CFDT: Daily Commodities Fundamentals: Commodities Bounce Back After Yesterday’s Steep Declines
Crude Prices Bounce Bank 5% After Yesterday’s Steep Decline
Crude Oil (WTI) $66.560 +$3.210 +5.07%
Volatility has been the story in the market for Crude Oil futures as yesterday’s 6.5% freefall was followed by a near 5% price increase back above $67-per-barrel during intraday trading. Yesterday’s Department of Energy stockpile report, which revealed a 5.5 million barrel increase in Crude Oil inventory as opposed to an expected 1.5 million barrel contraction, trimmed nearly one third of the commodity’s gains since mid-July. Demand for Crude has been historically weak this summer as companies limit their consumption and in turn, do not achieve growth. However, Thursday’s encouraging fundamental data releases and better-than-expected corporate earnings reports returned Crude to its winning ways of late. In early morning trading, the Housing Industry of Australia’s New Home Sales MoM figure for June was 0.5%, up from -5.6% in May. An increase in home sales signals a growing housing market, an essential component of a global economic recovery. In Germany, the Euro-Zone’s largest economy based on Nominal GDP, the unemployment rate was held constant since last month. The Euro-Zone’s Economic Confidence Indicator beat expectations, coming in at 76.0 (75.0 expected). The positive fundamental news from the global economy heightened investor demand for risk appetite, leading to an increase in Crude future prices despite yesterday’s demand concerns. However, perhaps the most market-moving factor in Crude trading on Thursday was the barrage of optimistic corporate earnings releases that hinted towards an end to the global economic recession. This quarter in particular, projected EPS figures have been reduced so significantly that companies have managed to exceed expectations by simply cost cutting. As a result, nearly 80% of the S&P 500 companies that have reported their 2Q earnings beat expectations. And while the trend continued today, numerous companies not only posted good earnings but also improved their economic outlook for the remainder of 2009. As we approach the end of a volatile week for Crude, the psychological $65-per-barrel level remains in the rearview mirror. The CFTC hearings have come to a close, but Chairman Gensler seems determined to regulate commodity speculation, saying that “inaction is just not acceptable.” Lingering concern of government regulation will continue to impact the broader commodity market.

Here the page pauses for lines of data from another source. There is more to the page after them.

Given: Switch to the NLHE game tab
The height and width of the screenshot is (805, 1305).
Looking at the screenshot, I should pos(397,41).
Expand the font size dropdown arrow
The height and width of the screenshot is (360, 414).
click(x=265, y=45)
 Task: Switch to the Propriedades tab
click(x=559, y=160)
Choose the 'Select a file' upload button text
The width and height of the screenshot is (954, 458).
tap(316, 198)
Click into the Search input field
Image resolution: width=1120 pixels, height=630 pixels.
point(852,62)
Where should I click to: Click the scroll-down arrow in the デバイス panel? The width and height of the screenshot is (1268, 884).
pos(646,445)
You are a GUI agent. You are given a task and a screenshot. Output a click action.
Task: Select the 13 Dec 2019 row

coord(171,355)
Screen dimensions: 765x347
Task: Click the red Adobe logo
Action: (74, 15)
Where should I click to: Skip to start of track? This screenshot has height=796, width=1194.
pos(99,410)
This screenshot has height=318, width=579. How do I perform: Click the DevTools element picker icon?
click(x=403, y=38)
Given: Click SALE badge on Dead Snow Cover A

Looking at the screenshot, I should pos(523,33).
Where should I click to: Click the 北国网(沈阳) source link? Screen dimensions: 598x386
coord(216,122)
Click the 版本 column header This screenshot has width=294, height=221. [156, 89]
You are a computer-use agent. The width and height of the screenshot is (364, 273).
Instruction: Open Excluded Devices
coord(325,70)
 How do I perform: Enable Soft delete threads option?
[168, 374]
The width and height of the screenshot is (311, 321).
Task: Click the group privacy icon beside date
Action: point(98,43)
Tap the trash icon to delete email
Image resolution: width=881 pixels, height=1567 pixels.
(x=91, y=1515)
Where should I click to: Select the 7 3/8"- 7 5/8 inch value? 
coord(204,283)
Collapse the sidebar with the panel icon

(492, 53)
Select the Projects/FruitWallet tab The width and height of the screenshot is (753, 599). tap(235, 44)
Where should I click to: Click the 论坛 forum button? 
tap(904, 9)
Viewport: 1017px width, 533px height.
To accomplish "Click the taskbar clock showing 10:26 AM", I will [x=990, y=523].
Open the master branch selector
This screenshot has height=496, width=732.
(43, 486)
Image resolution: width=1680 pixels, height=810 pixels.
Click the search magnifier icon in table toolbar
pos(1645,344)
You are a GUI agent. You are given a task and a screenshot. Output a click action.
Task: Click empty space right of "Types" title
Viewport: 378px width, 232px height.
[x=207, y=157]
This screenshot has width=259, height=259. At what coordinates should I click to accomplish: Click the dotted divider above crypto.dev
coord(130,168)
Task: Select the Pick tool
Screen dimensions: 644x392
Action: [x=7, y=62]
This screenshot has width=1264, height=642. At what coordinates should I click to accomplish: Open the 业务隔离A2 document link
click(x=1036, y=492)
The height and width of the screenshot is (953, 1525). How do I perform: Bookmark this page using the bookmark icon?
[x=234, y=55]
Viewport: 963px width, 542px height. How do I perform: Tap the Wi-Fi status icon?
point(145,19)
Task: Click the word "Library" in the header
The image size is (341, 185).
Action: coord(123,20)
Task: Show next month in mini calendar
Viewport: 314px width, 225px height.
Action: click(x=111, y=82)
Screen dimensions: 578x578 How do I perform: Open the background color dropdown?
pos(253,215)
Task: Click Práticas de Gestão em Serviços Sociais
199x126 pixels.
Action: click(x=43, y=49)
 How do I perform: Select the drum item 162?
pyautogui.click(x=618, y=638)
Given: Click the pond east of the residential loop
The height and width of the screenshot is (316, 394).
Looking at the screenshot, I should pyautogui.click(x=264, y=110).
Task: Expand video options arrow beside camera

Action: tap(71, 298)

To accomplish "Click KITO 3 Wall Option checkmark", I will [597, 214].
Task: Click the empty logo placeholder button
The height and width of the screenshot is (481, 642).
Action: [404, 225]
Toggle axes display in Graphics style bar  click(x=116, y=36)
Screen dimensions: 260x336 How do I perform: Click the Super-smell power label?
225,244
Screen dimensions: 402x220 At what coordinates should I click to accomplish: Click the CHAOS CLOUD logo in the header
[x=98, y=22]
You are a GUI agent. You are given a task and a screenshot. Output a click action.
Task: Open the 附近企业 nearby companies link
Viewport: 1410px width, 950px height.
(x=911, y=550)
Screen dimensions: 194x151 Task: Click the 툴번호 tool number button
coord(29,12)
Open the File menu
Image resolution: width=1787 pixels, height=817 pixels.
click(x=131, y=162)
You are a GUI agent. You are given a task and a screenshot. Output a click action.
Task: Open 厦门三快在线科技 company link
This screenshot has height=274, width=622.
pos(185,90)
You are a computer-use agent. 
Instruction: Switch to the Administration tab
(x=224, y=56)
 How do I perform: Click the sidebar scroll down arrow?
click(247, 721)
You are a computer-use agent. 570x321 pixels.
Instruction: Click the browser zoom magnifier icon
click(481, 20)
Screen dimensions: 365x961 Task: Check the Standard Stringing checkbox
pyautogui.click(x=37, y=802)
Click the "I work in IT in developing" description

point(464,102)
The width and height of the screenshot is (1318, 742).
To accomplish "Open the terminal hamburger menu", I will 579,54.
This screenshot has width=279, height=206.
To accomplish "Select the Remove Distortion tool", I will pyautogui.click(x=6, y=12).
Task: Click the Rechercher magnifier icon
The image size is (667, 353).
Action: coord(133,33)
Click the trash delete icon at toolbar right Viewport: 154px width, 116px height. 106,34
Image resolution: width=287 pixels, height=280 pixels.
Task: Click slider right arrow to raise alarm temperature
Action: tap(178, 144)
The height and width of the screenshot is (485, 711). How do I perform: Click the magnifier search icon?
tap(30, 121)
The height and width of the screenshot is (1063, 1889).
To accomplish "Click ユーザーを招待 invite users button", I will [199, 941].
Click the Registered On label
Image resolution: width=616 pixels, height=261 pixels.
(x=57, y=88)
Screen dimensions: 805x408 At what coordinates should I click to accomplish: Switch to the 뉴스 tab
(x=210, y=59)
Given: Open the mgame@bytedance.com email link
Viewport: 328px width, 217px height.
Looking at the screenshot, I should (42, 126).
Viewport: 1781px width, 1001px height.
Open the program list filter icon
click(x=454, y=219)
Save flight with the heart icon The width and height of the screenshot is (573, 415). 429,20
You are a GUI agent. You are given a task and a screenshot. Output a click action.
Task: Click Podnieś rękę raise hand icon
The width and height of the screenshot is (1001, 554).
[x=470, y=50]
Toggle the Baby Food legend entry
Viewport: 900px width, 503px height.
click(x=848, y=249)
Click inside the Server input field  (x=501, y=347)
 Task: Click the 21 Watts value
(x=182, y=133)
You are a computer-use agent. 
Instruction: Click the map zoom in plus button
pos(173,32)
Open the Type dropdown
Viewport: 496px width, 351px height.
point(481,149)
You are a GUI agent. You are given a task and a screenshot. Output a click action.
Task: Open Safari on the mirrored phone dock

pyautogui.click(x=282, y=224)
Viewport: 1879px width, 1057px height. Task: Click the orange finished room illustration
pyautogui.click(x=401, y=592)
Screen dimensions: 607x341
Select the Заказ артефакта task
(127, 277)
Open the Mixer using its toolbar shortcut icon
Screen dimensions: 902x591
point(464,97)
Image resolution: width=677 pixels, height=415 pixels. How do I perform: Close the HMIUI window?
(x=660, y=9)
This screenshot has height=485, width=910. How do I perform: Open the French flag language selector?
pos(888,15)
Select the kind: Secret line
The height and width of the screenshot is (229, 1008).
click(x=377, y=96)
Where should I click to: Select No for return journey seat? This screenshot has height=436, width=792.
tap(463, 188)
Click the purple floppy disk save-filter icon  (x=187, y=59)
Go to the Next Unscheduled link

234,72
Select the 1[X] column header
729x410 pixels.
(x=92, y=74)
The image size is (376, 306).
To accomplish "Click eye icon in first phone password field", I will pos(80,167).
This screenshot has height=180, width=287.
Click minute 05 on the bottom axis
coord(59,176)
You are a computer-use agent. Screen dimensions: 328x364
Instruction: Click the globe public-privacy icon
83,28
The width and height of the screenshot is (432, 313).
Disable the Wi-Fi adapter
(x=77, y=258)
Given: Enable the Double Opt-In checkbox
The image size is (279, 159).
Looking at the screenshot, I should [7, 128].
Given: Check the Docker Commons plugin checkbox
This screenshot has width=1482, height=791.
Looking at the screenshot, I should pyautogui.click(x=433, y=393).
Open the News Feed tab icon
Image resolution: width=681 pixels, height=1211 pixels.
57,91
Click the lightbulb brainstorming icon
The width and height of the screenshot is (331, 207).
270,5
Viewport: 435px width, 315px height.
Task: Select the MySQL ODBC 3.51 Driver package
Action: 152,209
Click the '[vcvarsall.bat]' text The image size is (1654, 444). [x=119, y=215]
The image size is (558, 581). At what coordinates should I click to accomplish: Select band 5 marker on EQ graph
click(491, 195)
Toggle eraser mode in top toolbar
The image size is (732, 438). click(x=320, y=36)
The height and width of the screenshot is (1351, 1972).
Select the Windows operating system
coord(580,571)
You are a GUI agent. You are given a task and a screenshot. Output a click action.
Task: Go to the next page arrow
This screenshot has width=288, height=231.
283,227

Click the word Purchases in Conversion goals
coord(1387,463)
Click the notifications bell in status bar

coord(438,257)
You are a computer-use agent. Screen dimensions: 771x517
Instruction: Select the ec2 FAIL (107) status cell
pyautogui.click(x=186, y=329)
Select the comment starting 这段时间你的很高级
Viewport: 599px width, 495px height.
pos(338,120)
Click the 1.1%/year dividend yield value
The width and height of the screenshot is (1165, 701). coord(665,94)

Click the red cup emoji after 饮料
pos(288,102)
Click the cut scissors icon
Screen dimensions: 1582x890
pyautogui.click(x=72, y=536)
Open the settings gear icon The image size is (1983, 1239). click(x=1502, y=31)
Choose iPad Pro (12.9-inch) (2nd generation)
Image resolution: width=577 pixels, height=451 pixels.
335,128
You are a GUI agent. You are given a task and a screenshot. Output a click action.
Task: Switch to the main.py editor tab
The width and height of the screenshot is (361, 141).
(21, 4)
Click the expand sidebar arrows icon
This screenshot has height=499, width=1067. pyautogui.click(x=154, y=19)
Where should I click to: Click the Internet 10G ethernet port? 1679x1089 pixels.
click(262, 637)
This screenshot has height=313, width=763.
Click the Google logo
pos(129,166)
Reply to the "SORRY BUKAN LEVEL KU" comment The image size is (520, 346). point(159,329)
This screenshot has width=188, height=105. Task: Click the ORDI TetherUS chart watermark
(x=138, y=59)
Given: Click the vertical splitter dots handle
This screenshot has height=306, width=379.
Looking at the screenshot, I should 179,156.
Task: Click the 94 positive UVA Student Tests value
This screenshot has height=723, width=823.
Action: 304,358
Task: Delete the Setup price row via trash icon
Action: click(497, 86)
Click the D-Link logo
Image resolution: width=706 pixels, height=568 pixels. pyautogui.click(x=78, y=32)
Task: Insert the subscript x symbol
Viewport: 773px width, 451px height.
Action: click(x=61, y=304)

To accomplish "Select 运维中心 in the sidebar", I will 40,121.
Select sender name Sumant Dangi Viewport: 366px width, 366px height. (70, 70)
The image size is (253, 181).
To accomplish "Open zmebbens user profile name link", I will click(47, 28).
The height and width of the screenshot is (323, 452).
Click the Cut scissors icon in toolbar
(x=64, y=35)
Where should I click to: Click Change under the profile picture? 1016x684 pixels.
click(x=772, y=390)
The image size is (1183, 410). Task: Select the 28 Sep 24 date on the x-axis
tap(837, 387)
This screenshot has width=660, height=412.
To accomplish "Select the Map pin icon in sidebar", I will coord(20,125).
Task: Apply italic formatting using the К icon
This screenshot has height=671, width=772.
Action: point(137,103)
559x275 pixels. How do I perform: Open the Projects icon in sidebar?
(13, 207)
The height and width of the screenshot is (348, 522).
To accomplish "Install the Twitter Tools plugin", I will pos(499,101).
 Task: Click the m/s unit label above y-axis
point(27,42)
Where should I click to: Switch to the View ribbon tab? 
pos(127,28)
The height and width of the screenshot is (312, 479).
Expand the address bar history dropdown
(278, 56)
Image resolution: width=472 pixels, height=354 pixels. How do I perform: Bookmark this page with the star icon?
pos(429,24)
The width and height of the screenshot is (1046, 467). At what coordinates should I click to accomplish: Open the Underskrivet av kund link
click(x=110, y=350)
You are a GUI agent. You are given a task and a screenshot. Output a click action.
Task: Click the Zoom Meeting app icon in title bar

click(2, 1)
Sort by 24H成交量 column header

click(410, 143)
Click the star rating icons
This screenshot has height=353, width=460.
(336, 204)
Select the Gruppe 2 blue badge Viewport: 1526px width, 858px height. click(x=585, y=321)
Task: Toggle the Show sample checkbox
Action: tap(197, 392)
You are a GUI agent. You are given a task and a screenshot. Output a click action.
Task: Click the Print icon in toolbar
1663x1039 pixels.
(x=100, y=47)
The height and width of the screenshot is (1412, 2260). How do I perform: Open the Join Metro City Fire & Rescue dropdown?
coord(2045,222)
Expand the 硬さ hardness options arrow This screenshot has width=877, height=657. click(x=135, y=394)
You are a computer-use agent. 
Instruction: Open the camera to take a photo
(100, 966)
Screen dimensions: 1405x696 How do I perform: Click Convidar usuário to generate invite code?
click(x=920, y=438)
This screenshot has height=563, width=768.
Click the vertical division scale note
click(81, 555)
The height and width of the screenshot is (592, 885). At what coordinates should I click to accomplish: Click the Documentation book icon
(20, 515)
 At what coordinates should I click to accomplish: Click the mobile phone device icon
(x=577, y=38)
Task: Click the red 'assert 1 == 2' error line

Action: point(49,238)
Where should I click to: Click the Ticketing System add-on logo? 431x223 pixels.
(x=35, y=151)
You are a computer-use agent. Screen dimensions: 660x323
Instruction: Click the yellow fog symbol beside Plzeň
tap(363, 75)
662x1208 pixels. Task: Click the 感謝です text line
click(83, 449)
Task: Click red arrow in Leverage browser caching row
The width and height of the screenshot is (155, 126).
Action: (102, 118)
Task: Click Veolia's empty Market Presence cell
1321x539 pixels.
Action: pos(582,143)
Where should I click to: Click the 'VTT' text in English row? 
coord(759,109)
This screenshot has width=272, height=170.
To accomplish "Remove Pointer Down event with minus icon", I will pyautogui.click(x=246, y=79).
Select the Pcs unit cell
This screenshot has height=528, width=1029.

Precious Metals Push Forward, Accelerate at US Session Open
During yesterday’s trading session, Gold future prices managed to avoid heavy losses by only losing 1%. Risk aversion had bid the US dollar against its major competitors as investors fled from higher yielding currencies towards the “safe-haven currency.” Recall that Gold and the greenback tend to trade inversely as investors use the metal to hedge against dollar weakness and/or inflation. Today’s rise in equities (the S&P hit its highest level in 9 months while the NASDAQ broke through 2,000 during intraday trading) and encouraging fundamental data reports renewed investment in riskier assets, particularly the commodity-correlated Australian dollar, which outperformed all of its major competitors. The prospect of a global economic recovery carries with it inflationary fear, which may be confirmed by this evening’s Japanese Consumer Price Index report. Gold future prices saw nearly a full percentage point gain as a result, perhaps signaling a short-term re-test of the psychological $950-per-ounce price level.
Silver $13.460 +$0.202 +1.52%
Silver successfully bounced back from yesterday’s 3.5% decline, paring losses to close near the $13.500-per-ounce level. As was the case with Gold, dollar strength drove Silver prices downward yesterday. However, in addition to functioning as a precious metal, Silver holds its own industrial applications that make its future price particularly susceptible to fundamental data reports concerning global production. Yesterday’s disappointing US Durable Goods Orders figure (-2.5% actual vs. -0.6% expected) contributed to the metal’s steep decline; because Durable Goods last over three years by nature, they can be used as an indication of economic optimism regarding near-term growth. During today’s trading session, fundamentals seemed to point in the opposite direction. Japanese industrial production increased for the 4th straight month, which got the market moving. In the US session, the advancement of equities kept Silver strong throughout the day. Tomorrow’s US GDP will be the main market mover tomorrow; GDP is expected to contact an additional 1.5%, an improvement from the 1Q 5.5% contraction. If GDP manages to beat expectations, Silver could see significant upside.